* [AIM OF THE EXERCISE]:
Transcribe the forum thread on baked cranberry brie from "## marmalady (Oct" up to and including "jkath (Oct 19, 2004)".

** START OF EXTRACTED TEXT **

# Baked Cranberry Brie



## QSis (Oct 19, 2004)

I think Appetizers is my favorite category. I visit my family several times a year, and I'm always expected to bring 3 appetizers for each visit (they make the dinner).  

I'm forever looking for new and easy (and impressive) appetizers.  This will be one of mine sometime this fall, though prob not for Thanksgiving, since cranberry sauce will already be a condiment at dinner.  Wait, I COULD make it for Thanksgiving and just substitute  the cranberry something else, huh?  Maybe a hot pepper jelly.

What else?

If I don't bring tapenade, my father will be disappointed, so any other suggestions can't be too salty.

Lee

http://www.donogh.com/cooking/appetize/brie.shtml


----------



## marmalady (Oct 19, 2004)

Apricot jam is lovely and 'elegant' in a baked brie, too - and you can add slivers of dried apricots, and may slivered almonds also.


----------



## jkath (Oct 19, 2004)

Qsis - that recipe is wonderful - the pic looks wonderful! Thanks for sharing.


----------



## Barbara L (Oct 19, 2004)

Lee,

What an interesting recipe!  I will have to try that.  

 Barbara


----------



## debthecook (Oct 20, 2004)

I love baked brie, with cranberry or apricot, so delicious.

I've never made it, but I've also had it baked with a spinach/onion layer in it.


----------



## debthecook (Oct 20, 2004)

I made alot of habanero jelly this year, that is going on the Thanksgiving table too.  Its great with pork, so it should be great with the game flavor of turkey.


----------

** END OF EXTRACTED TEXT **
** START OF COLLECTED MATERIAL **

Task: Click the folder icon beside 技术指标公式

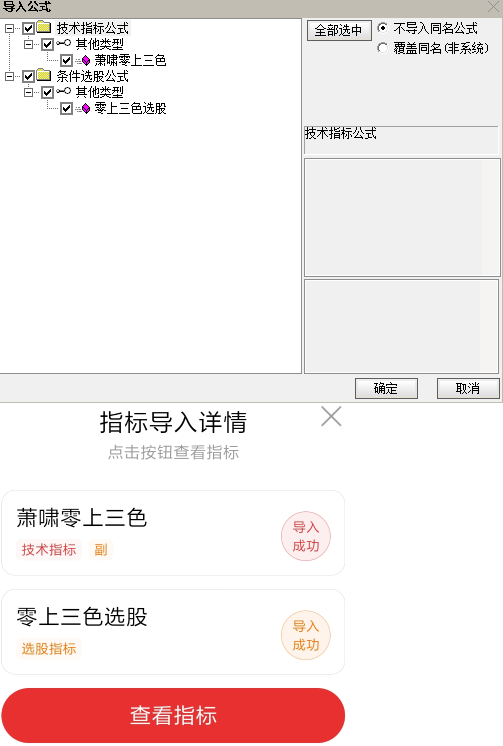Action: 44,28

** END OF COLLECTED MATERIAL **

* [PROBLEM SOLUTION]:
## marmalady (Oct 19, 2004)

Apricot jam is lovely and 'elegant' in a baked brie, too - and you can add slivers of dried apricots, and may slivered almonds also.


----------



## jkath (Oct 19, 2004)